• EXERCISE AIM: Word for word, transcribe the lines from the one containing "Click in the Поиск настроек search field" through the end of the entries, both included, and nothing else.

• INPUT DATA:
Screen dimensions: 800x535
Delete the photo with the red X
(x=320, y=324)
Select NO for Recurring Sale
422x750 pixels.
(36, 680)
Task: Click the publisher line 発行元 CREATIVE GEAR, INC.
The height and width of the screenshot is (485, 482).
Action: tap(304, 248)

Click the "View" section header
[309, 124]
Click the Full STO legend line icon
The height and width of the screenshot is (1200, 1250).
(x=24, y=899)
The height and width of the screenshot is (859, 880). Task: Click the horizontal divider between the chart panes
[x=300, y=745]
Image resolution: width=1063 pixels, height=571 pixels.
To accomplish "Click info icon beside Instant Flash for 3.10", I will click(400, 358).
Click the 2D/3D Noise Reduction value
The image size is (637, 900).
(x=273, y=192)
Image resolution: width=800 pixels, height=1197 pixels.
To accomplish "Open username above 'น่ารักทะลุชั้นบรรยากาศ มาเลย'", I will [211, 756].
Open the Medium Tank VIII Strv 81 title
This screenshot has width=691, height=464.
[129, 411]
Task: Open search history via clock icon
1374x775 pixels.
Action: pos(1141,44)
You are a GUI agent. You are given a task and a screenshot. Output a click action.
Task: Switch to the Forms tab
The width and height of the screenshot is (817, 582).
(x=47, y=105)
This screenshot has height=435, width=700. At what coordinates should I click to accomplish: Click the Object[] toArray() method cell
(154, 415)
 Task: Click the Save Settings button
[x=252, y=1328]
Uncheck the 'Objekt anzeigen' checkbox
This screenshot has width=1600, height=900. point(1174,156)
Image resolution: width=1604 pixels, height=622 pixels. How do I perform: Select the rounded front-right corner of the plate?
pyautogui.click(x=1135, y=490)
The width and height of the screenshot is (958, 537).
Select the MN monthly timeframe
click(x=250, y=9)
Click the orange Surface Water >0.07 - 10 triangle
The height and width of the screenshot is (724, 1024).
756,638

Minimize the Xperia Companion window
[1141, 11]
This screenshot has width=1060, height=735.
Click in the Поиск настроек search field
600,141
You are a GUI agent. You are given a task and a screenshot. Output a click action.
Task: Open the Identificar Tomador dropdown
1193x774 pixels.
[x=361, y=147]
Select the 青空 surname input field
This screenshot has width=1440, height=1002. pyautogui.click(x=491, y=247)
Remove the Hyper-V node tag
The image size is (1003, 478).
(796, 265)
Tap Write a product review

• ANSWER SECTION:
Click in the Поиск настроек search field
600,141
You are a GUI agent. You are given a task and a screenshot. Output a click action.
Task: Open the Identificar Tomador dropdown
1193x774 pixels.
[x=361, y=147]
Select the 青空 surname input field
This screenshot has width=1440, height=1002. pyautogui.click(x=491, y=247)
Remove the Hyper-V node tag
The image size is (1003, 478).
(796, 265)
Tap Write a product review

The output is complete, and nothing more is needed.